Transform PDF documents into structured knowledge graphs with citation provenance

These details have not been verified by PyPI

Project links

Project description

MalimGraph

███╗   ███╗ █████╗ ██╗     ██╗███╗   ███╗ ██████╗ ██████╗  █████╗ ██████╗ ██╗  ██╗
████╗ ████║██╔══██╗██║     ██║████╗ ████║██╔════╝ ██╔══██╗██╔══██╗██╔══██╗██║  ██║
██╔████╔██║███████║██║     ██║██╔████╔██║██║  ███╗██████╔╝███████║██████╔╝███████║
██║╚██╔╝██║██╔══██║██║     ██║██║╚██╔╝██║██║   ██║██╔══██╗██╔══██║██╔═══╝ ██╔══██║
██║ ╚═╝ ██║██║  ██║███████╗██║██║ ╚═╝ ██║╚██████╔╝██║  ██║██║  ██║██║     ██║  ██║
╚═╝     ╚═╝╚═╝  ╚═╝╚══════╝╚═╝╚═╝     ╚═╝ ╚═════╝ ╚═╝  ╚═╝╚═╝  ╚═╝╚═╝     ╚═╝  ╚═╝

From documents to knowledge graphs.

Transform PDF documents into structured knowledge graphs with full citation provenance. Every entity and relationship traces back to the exact PDF page and verbatim text that supports it.

Features

Tool	Description
`extract_knowledge_graph`	Hybrid rule + LLM extraction → entities, relationships, citations
`chunk_document`	Token-aware overlapping chunks with heading context for RAG
`render_document_html`	Structured HTML with page anchors, entity annotations, TOC + search
`manage_graph_db`	Load, query, and manage graphs in Neo4j or PostgreSQL (Apache AGE)
`embed_and_store_chunks`	Embed chunks into PostgreSQL pgvector (OpenAI / Voyage / local)

Three ways to use:

MCP Server — connect to Claude Desktop, Claude Code, or claude.ai
CLI — malimgraph extract, chunk, render, db, vector
Claude Skills — 5 installable .skill packages for claude.ai

Quick Start

Claude Code / Claude Desktop (no API key needed)

pip install malimgraph
claude mcp add malimgraph -- malimgraph-plugin

Restart Claude Code, then just ask:

"Extract a knowledge graph from report.pdf and save to ./output/"

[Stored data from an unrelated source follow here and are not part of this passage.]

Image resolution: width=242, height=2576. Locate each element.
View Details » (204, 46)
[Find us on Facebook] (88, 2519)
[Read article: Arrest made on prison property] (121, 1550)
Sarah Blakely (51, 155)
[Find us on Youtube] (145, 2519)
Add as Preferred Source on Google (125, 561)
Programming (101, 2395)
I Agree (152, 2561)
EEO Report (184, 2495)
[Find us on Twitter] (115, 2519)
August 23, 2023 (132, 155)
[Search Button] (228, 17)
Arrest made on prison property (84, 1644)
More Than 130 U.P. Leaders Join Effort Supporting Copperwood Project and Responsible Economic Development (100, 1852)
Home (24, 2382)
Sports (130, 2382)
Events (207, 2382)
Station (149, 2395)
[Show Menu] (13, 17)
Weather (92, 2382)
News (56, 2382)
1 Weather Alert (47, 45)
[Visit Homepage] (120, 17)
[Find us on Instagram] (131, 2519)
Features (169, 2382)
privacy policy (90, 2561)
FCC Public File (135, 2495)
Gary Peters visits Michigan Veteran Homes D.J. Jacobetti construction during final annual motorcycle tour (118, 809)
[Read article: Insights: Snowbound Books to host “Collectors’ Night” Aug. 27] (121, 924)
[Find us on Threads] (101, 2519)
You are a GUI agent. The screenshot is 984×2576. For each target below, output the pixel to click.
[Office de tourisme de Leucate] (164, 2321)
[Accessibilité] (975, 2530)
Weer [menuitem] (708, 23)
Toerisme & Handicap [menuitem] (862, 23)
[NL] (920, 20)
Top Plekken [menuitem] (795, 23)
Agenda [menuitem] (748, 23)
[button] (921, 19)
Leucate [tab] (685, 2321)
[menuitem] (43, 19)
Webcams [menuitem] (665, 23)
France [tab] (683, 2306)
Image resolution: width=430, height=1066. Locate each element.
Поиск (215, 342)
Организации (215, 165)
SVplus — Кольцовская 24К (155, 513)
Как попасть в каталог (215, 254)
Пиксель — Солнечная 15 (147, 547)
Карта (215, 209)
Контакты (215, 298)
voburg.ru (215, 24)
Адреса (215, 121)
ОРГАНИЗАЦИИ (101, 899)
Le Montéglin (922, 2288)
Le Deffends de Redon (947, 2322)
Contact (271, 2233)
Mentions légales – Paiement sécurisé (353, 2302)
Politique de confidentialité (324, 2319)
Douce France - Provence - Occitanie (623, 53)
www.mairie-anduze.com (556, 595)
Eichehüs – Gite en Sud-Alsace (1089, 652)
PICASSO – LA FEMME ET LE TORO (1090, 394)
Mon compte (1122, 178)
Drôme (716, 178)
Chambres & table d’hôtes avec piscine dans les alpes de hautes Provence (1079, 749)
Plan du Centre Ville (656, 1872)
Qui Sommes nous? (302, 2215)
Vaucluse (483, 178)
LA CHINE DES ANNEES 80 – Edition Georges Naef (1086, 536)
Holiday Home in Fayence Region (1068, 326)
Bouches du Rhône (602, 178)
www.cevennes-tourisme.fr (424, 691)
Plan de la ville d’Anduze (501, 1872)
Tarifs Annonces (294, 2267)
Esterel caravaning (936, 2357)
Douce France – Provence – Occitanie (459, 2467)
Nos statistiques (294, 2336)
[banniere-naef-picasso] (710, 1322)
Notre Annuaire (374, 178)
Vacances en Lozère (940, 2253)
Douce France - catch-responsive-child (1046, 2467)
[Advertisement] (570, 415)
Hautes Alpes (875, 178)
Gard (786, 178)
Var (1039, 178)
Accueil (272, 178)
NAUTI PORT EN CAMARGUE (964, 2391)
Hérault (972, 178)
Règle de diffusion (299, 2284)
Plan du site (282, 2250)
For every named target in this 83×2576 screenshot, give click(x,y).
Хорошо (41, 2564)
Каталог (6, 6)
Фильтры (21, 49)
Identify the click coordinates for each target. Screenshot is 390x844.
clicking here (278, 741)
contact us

Claude reads the PDF, extracts entities using its own intelligence, and saves the graph. No ANTHROPIC_API_KEY required.

CLI (standalone, requires API key)

pip install malimgraph
export ANTHROPIC_API_KEY=sk-ant-...

malimgraph extract --input report.pdf --output ./output/ --format all
malimgraph chunk --input report.pdf --output ./chunks/
malimgraph render --input report.pdf --output document.html

How It Works

PDF
 │
 ▼
pdf_reader.py ──────────────────────────────────────────────┐
 │  (PyMuPDF: text, headings, tables, page structure)       │
 ├──────────────────────────────────┐                        │
 ▼                                  ▼                        ▼
rule_extractor.py              llm_extractor.py          chunker.py
 │ (regex: dates, amounts,      │ (Anthropic API:         │ (sliding window
 │  emails, legal refs,         │  semantic entities,     │  with heading
 │  section numbers)            │  relationships,         │  context)
 │                              │  source_text required)  │
 └──────────────┬───────────────┘                         │
                ▼                                          ▼
          graph_builder.py                          embedder.py
           │ (merge + dedup:                        │ (OpenAI / Voyage /
           │  hybrid method,                        │  local sentence-
           │  citation accumulation,                │  transformers)
           │  stable IDs)                           │
           ▼                                        ▼
     knowledge_graph.json                    vector_client.py
           │                                 (pgvector: HNSW index,
     ┌─────┴──────┐                           cosine similarity search)
     ▼             ▼
 cypher.py     age_sql.py
 (.cypher)      (.sql)

Three Ways to Use

Claude Code Plugin (recommended — no API key)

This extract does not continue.